» **Stored data**
▶

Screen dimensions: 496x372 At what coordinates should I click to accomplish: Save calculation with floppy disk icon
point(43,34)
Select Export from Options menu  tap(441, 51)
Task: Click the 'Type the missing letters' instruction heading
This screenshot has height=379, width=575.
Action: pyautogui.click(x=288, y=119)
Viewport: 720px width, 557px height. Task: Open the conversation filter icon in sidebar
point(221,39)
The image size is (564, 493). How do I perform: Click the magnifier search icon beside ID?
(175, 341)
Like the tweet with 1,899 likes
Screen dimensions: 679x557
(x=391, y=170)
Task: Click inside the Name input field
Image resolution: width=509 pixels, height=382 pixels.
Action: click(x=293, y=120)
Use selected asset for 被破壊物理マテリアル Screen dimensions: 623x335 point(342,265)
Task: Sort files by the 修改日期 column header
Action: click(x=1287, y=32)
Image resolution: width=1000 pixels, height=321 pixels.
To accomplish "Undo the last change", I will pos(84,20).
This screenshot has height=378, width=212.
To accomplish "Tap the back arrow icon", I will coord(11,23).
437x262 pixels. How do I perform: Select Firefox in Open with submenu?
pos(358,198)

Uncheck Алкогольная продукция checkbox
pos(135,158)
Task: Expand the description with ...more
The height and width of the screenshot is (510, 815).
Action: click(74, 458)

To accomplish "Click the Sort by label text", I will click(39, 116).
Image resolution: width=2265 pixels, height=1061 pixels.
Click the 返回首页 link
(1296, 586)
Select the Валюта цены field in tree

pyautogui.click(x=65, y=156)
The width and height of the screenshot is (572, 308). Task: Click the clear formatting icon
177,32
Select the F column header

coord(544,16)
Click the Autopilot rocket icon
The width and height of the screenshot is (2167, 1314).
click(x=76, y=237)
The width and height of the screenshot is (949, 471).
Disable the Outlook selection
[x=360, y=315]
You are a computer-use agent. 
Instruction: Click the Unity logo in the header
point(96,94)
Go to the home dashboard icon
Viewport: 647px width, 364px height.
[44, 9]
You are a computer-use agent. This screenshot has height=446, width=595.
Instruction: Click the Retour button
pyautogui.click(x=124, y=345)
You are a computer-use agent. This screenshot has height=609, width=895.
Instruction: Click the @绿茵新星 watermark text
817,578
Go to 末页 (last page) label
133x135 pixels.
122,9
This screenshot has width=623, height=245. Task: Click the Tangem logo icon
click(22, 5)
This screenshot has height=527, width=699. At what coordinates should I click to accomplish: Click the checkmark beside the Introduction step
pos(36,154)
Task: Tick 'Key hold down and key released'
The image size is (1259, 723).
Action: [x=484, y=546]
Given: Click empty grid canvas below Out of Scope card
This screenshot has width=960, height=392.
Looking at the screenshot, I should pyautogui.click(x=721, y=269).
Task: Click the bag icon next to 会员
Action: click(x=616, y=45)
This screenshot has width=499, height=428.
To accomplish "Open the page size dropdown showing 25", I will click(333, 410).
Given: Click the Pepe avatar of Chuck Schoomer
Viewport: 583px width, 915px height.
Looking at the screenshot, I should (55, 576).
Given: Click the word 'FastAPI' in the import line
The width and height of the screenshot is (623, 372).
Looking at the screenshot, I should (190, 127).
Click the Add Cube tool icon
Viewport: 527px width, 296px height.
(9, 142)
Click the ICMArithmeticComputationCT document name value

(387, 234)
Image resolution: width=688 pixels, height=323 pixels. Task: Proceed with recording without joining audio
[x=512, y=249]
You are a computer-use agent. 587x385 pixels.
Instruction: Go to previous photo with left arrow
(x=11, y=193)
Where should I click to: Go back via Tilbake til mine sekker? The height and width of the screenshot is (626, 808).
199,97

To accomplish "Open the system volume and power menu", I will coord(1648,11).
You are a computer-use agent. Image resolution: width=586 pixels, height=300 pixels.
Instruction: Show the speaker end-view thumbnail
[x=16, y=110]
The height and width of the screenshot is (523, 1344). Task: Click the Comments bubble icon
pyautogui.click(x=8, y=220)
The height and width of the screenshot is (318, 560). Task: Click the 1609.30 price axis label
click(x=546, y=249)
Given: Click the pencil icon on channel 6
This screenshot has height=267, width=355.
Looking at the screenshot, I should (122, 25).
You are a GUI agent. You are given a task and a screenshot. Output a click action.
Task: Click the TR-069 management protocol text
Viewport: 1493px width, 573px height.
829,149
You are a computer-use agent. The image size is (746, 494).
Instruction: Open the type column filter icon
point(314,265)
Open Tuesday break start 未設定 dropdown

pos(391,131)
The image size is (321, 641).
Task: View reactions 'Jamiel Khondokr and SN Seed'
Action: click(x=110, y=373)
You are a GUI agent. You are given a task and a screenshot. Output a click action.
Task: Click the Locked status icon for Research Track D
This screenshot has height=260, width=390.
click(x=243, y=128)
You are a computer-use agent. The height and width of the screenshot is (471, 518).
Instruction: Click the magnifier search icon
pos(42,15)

◀

» **Stated goal**
Please collect every line in the entries above that contains the word "size".

» **Output of the exercise**
The image size is (564, 493). How do I perform: Click the magnifier search icon beside ID?
The image size is (1259, 723).
To accomplish "Open the page size dropdown showing 25", I will click(333, 410).
You are a computer-use agent. The image size is (746, 494).
The image size is (321, 641).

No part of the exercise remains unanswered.